Es lo que tiene vivir en un mundo (todavía) muy físico, que mientras que la socioeconomía de The Matrix no nos envuelva a todos, al final, nuestro progreso y nuestra innovación tienen una de sus dos patas en objetos también necesariamente físicos, aunque la otra pata sea un software cada vez más virtual pero que también se apoya inevitablemente sobre servidores de “carne y hueso” (digo, de “silicio y hierro”). Tal vez la apuesta de Occidente por los bienes tecnológicos intangibles haya sido demasiado temprana (además de parcial). Tal vez ni siquiera fuese realmente una apuesta, sino una mera búsqueda insaciable de ínfimos costes físicos para unas cadenas de producción físicas de hardware también físico. Tal vez aquí, la descentralización de Occidente haya sido mayúscula hasta tal punto de que nadie ha controlado el sentido de lo que las multinacionales estaban haciendo como conjunto nacional, y todo, sobre todo el hardware, pero también buena parte del software, hayan caído presas de una vorágine cortoplacista de deslocalización anárquica, y sin la más mínima planificación ni velando ni mínimamente por los intereses nacionales de los países desarrollados. Ahora, en vez de velar por nuestro hardware, nos vemos forzados a asistir a velatorios (y eso el que tenga la suerte de poder hacerlo).
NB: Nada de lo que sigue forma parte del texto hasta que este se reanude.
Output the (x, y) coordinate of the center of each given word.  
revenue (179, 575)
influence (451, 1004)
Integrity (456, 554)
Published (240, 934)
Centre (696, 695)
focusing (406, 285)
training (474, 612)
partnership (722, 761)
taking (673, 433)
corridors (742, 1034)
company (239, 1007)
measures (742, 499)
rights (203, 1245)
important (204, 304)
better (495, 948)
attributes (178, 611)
Pero tal vez nuestro peor error venga de no haber sido capaces de tener capacidad de gestión y de coordinación colectiva, especialmente sobre la parte más geoestratégica de nuestra actividad socioeconómica. Es precisamente en aquello en lo que China dirige con puño de hierro y férreo control a sus empresas nacionales, incluso con leyes de seguridad de por medio. Tal vez la libertad económica e individual tuviese un claro límite, y aunque no debía caer en cercenar los derechos de sus ciudadanos y la libre empresa, tampoco debía dejarse comer el terreno por aquellos países que apostaban por todo lo contrario, y que, inherente a su centralización absolutista, han hecho de la falta de libertades empresariales y de su colectivización su razón de existir y su poder de conquista. Porque una cosa sería haber mantenido relaciones diplomático-económicas con terceras potencias, y otra muy distinta es poder haber estado durmiendo con tu enemigo, especialmente cuando éste no habría cerrado en ningún momento ni un ojo, con el que además nos llevaría mirando de reojo desde que la deslocalización empezó a dejarle una parte cada vez más grande de la cama; ésa que podría haber estado haciéndonos desde que la globalización es deslocalización. Y como siempre, los dirigentes occidentales responsables de tamaño desastre ahora miran al cielo disimulando y silbando, haciéndose los despistados para desviar la atención. Un silbido que ahora a algunos les puede llegar a sonar como aquel con el que los cazadores tribales llamaban a los lobos.